Having been with us when we’ve been checking out the ospreys for colour rings Adama is well versed in what to look for. Now each time he visits the island, he checks the assembled ospreys for ringed birds.  On Monday he was pleased to see an osprey with a blue ring on its right leg, bearing the inscription LS7. He didn’t know it at the time but, amazingly, he had found the proverbial needle in a haystack: one of the juvenile ospreys that we translocated to Poole Harbour last summer; and the first sighting of any of the birds since they left Dorset.

Many juvenile ospreys are chased away from the very best sites by adult birds when they first arrive in West Africa, and are pushed into peripheral habitat where their chances of survival are greatly reduced. It is extremely encouraging therefore that LS7 is at such an excellent site. Although there is no guarantee that he will stay – young ospreys usually explore over thousands of square kilometres during their first winter in Africa – Ile des Oiseaux will now be on his radar; meaning that even if he continuous his wanderings, he may well return at a later date.  Our satellite tracking studies have shown that most juveniles eventually settle at a specific site after about six months in West Africa, which coincides with adult birds heading north again. Most juveniles, on the other hand, remain in Africa for the whole of their second calendar year which helps them to get established at their chosen site.
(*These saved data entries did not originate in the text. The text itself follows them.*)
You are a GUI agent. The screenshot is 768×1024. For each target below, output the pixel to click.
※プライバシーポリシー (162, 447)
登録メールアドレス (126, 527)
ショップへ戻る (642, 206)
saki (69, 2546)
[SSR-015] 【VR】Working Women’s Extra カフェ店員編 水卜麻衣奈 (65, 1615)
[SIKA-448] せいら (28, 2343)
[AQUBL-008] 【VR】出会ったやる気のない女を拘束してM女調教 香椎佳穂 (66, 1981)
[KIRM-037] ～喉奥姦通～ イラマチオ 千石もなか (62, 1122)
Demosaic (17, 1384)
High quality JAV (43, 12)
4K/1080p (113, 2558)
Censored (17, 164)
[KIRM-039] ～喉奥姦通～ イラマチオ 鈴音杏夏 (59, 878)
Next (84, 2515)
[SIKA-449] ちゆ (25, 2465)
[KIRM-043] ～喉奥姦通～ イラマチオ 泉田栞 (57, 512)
Ile des Oiseaux lies in the mouth of the vast Sine-Saloum Delta in Senegal, just north of The Gambia

LS7 was the first of the birds to fly after release on 31st July

LS7 was the first of the translocated juveniles to fly after release on 31st July and also the first to set-off on migration, on 25th August. It is very apt therefore that he is now the first to have been seen since leaving Dorset. The first 12 months of a young osprey’s life are incredibly demanding and we do not know how many of the seven other birds from the 2017 cohort survived their first migration. Colour ringing and satellite tracking studies show that they could be wintering anywhere from Spain to the Ivory Coast, so the fact that we now know where one of them is, is remarkable. The return rate of translocated ospreys to Rutland Water was only around 20%; so in all likelihood we may see one or two of the 2017 birds returning next year. Adama’s sighting suggests there is every chance that one of them will be LS7; especially if he settles at the island of the birds.